Due to the present invention be the input character data intercept being truncated to meet predetermined keyword one of them when, just can store the picture capturing data of correspondence, therefore the present invention need not huge storage facilities. Also because of that, the present invention also can Added Management person more accurately and efficiently judge whether occur the leakage of a state or party secret.
Described above is only the general introduction of technical solution of the present invention, in order to better understand the technological means of the present invention, and can be practiced according to the content of description, and in order to the above and other purpose of the present invention, feature and advantage can be become apparent, below especially exemplified by preferred embodiment, and coordinate accompanying drawing, describe in detail as follows.
Accompanying drawing explanation
Fig. 1 is the block chart of a kind of Information Security Management System of a preferred embodiment of the present invention.
Fig. 2 A ~ Fig. 2 C respectively user inputs the schematic diagram of character at entry network site.
Fig. 3 is the flow chart of steps of the management method of a kind of information security of a preferred embodiment of the present invention.
Detailed description of the invention
Fig. 1 is the block chart of a kind of Information Security Management System of a preferred embodiment of the present invention. Refer to Fig. 1, the Information Security Management System 100 that the present embodiment provides, it is possible to link to user main frame 160 through network 150. In the present embodiment, Information Security Management System 100 utilizes server, PC, portable computer or panel computer etc. to realize. It addition, network 150 can be cable network or wireless network, it is such as LAN.
Information Security Management System 100 in the present embodiment includes controlling module 102, communication module 104 and management instrument 106. Communication module 104 with network 150 line, and can be linked to user main frame 160 through network 150. Control module 102 then with management instrument 106 line, and be connected to communication module 104. Therefore, control module 102 and can monitor user main frame 160 through network 150.
In certain embodiments, Information Security Management System 100 also includes storage element 110, for instance be hard disk, flash memory etc., and it can link control module 102. Additionally, in certain embodiments, management instrument 106 can utilize software to realize, and it can be stored in storage element 110, and is used for recording user operation course on user main frame 160. It addition, in storage element 110, it is also possible to being provided with data base 112, it can with management instrument 106 line. Wherein, data base 112 can have multiple predetermined keyword, and it can by manager's sets itself.

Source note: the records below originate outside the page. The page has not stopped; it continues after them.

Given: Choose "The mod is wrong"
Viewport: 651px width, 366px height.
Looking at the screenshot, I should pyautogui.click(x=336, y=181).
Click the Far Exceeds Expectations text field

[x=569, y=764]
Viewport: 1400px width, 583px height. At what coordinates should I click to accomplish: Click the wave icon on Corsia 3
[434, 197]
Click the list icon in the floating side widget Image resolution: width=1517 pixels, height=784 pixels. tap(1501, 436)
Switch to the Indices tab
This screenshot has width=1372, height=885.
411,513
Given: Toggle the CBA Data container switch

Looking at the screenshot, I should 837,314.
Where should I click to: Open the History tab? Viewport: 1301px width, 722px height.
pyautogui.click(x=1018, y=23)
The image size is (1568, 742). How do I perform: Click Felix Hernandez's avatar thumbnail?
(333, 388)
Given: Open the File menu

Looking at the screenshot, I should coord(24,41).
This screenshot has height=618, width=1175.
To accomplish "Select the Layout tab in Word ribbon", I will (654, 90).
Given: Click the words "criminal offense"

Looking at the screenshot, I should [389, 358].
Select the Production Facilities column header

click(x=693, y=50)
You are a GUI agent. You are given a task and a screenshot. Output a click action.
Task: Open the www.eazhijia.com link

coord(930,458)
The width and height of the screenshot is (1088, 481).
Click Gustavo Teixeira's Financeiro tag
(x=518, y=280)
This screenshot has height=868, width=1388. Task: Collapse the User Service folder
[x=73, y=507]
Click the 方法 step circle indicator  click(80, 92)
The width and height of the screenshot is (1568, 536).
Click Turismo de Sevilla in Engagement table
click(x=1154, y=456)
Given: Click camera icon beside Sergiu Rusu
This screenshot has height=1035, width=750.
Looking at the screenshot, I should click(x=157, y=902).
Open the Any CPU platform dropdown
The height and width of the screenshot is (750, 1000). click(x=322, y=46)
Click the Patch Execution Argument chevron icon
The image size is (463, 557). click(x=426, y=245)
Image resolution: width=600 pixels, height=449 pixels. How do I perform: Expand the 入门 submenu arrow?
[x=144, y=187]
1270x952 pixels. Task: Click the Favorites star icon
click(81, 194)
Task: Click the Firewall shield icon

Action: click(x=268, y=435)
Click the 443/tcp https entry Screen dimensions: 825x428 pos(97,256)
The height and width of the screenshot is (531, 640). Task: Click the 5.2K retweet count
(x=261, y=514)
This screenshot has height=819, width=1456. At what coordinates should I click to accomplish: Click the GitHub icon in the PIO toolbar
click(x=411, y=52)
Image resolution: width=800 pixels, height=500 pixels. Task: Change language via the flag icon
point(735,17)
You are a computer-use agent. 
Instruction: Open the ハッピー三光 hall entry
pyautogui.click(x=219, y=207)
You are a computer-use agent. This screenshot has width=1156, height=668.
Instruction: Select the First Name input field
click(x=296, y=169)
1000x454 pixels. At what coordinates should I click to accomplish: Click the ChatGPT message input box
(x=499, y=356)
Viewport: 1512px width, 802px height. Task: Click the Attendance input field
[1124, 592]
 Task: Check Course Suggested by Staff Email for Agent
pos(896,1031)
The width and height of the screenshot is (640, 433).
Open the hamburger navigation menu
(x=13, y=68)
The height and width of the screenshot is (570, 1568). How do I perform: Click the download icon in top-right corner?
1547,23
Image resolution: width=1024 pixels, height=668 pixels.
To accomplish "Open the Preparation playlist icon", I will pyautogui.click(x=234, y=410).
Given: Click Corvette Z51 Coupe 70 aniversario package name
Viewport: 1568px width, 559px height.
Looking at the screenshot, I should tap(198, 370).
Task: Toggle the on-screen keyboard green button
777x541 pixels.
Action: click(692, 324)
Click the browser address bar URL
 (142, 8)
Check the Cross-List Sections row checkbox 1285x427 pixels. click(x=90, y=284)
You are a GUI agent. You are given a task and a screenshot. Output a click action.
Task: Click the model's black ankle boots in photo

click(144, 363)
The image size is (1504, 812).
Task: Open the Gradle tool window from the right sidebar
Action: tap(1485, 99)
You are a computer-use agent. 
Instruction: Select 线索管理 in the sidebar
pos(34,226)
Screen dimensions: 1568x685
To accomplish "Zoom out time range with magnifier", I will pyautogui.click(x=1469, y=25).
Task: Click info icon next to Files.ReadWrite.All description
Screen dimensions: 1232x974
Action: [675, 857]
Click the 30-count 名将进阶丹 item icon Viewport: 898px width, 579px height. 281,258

Continuing referring to Fig. 1, user main frame 160 can also be PC, portable computer or panel computer. User main frame 160 can connect screen 162. In certain embodiments, screen 162 is external peripheral device. But, in other embodiment, screen 162 is included in user main frame 160. When user main frame 160 is activated, controlling module 102 can notify management instrument 106 by this information. Now, management instrument 106 regularly through network 150, and can intercept picture shown on the screen 162 of user main frame 160, and produces picture capturing data.
On the other hand, management instrument 106 also can be detected on the picture shown by screen 162 of user main frame 106, if repaints event. So-called repaint event, it is simply that when user carries out any operation on the screen 162 of user main frame 160, be arranged on the operating system in user main frame 160 and in response to the operation of user, and the picture shown by screen 162 can be repainted operation.
Fig. 2 A ~ Fig. 2 C respectively user inputs the schematic diagram of character at entry network site. Please respectively refer to Fig. 2 A to Fig. 2 C, and merge with reference to Fig. 1, when the user person's of operating with main frame 160 is linked to a certain entry network site, screen 162 will show the webpage 200 of this entry network site. If user puts typing character " N " (as shown in Figure 2 A) in the key word input field 202 on webpage 200 in the very first time; Then character " N " (as shown in Figure 2 B) is inputted at the second time point again in key word input field 202; Then character " N " (as shown in Figure 2 C) is inputted at the 3rd time point then at key word input field 202, now screen 162 will be repainted action relative to the position of key word input field 202 at very first time point, the second time point and the 3rd time point by the operating system of user main frame 160 respectively, with display " N ", " NN " and " NNN " respectively in key word field 202. It addition, if user operates mouse and moves the page 200 of whole entry network site on screen 162, then the scope of whole screen 162 can be repainted operation by the operating system of user main frame 160.
When the picture shown by screen 162 is repainted operation by the operating system of user main frame 160, character string output order can be sent, for instance be TextOut or TextOutW. Therefore, when management instrument 106 obtains picture capturing data, the screen 162 detecting user main frame 160 repaints event, will go the content of at least character string output order that the operating system intercepting user main frame 160 sends. In certain embodiments, management instrument 106 intercepts the mode of character string output order, is utilize the hook application program provided in user main frame 160 to intercept. Now, management instrument 106 can record the content of character string output order, for instance is input into the character data of the user main frame 160 origin coordinates data on its picture, input to the length and width value of the character data of user main frame 160 and content. In Fig. 2 A to Fig. 2 C, the content inputting the character string output order to user main frame 160 is " N ", " NN " and " NNN " respectively.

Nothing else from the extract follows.